■ Task brief
The records below are to be duplicated exactly as they appear.

■ Data shown
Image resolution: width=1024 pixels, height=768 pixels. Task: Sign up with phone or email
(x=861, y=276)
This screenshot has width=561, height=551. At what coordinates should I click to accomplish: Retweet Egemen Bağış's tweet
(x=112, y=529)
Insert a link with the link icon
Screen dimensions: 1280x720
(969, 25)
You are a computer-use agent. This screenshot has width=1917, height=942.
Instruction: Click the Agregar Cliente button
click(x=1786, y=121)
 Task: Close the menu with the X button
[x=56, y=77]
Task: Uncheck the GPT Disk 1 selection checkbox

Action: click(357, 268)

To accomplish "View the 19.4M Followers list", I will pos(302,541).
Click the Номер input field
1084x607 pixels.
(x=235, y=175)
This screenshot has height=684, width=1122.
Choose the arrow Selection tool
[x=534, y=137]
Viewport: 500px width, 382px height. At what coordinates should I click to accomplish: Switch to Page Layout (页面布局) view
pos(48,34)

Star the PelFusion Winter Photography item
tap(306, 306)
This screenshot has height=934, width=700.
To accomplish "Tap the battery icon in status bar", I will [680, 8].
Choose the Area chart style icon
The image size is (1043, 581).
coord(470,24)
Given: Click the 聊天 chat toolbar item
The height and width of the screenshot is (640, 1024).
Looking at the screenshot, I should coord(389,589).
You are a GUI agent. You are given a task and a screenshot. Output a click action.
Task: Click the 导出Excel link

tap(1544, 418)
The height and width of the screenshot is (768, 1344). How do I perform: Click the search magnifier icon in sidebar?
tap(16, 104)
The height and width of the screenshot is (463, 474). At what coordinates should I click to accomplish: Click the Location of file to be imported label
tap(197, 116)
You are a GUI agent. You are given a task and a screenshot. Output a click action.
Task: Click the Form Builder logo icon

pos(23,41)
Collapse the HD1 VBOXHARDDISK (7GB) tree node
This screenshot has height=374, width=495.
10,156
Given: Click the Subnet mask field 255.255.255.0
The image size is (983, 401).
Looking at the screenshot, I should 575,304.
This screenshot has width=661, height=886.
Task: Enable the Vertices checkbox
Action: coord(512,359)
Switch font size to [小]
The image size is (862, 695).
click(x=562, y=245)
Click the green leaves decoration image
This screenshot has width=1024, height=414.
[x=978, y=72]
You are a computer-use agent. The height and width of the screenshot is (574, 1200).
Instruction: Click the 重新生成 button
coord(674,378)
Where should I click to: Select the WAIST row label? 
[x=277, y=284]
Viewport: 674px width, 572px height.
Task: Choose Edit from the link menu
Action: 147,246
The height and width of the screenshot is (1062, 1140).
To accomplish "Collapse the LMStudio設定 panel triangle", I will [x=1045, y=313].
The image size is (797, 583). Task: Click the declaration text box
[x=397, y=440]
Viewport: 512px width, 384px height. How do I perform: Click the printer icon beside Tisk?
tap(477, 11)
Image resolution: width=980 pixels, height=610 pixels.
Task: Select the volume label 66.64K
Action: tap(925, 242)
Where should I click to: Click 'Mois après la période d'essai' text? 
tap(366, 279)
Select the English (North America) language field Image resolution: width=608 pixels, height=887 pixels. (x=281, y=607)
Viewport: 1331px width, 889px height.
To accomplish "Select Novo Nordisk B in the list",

■ Solved exercise
Image resolution: width=1024 pixels, height=768 pixels. Task: Sign up with phone or email
(x=861, y=276)
This screenshot has width=561, height=551. At what coordinates should I click to accomplish: Retweet Egemen Bağış's tweet
(x=112, y=529)
Insert a link with the link icon
Screen dimensions: 1280x720
(969, 25)
You are a computer-use agent. This screenshot has width=1917, height=942.
Instruction: Click the Agregar Cliente button
click(x=1786, y=121)
 Task: Close the menu with the X button
[x=56, y=77]
Task: Uncheck the GPT Disk 1 selection checkbox

Action: click(357, 268)

To accomplish "View the 19.4M Followers list", I will pos(302,541).
Click the Номер input field
1084x607 pixels.
(x=235, y=175)
This screenshot has height=684, width=1122.
Choose the arrow Selection tool
[x=534, y=137]
Viewport: 500px width, 382px height. At what coordinates should I click to accomplish: Switch to Page Layout (页面布局) view
pos(48,34)

Star the PelFusion Winter Photography item
tap(306, 306)
This screenshot has height=934, width=700.
To accomplish "Tap the battery icon in status bar", I will [680, 8].
Choose the Area chart style icon
The image size is (1043, 581).
coord(470,24)
Given: Click the 聊天 chat toolbar item
The height and width of the screenshot is (640, 1024).
Looking at the screenshot, I should coord(389,589).
You are a GUI agent. You are given a task and a screenshot. Output a click action.
Task: Click the 导出Excel link

tap(1544, 418)
The height and width of the screenshot is (768, 1344). How do I perform: Click the search magnifier icon in sidebar?
tap(16, 104)
The height and width of the screenshot is (463, 474). At what coordinates should I click to accomplish: Click the Location of file to be imported label
tap(197, 116)
You are a GUI agent. You are given a task and a screenshot. Output a click action.
Task: Click the Form Builder logo icon

pos(23,41)
Collapse the HD1 VBOXHARDDISK (7GB) tree node
This screenshot has height=374, width=495.
10,156
Given: Click the Subnet mask field 255.255.255.0
The image size is (983, 401).
Looking at the screenshot, I should 575,304.
This screenshot has width=661, height=886.
Task: Enable the Vertices checkbox
Action: coord(512,359)
Switch font size to [小]
The image size is (862, 695).
click(x=562, y=245)
Click the green leaves decoration image
This screenshot has width=1024, height=414.
[x=978, y=72]
You are a computer-use agent. The height and width of the screenshot is (574, 1200).
Instruction: Click the 重新生成 button
coord(674,378)
Where should I click to: Select the WAIST row label? 
[x=277, y=284]
Viewport: 674px width, 572px height.
Task: Choose Edit from the link menu
Action: 147,246
The height and width of the screenshot is (1062, 1140).
To accomplish "Collapse the LMStudio設定 panel triangle", I will [x=1045, y=313].
The image size is (797, 583). Task: Click the declaration text box
[x=397, y=440]
Viewport: 512px width, 384px height. How do I perform: Click the printer icon beside Tisk?
tap(477, 11)
Image resolution: width=980 pixels, height=610 pixels.
Task: Select the volume label 66.64K
Action: tap(925, 242)
Where should I click to: Click 'Mois après la période d'essai' text? 
tap(366, 279)
Select the English (North America) language field Image resolution: width=608 pixels, height=887 pixels. (x=281, y=607)
Viewport: 1331px width, 889px height.
To accomplish "Select Novo Nordisk B in the list",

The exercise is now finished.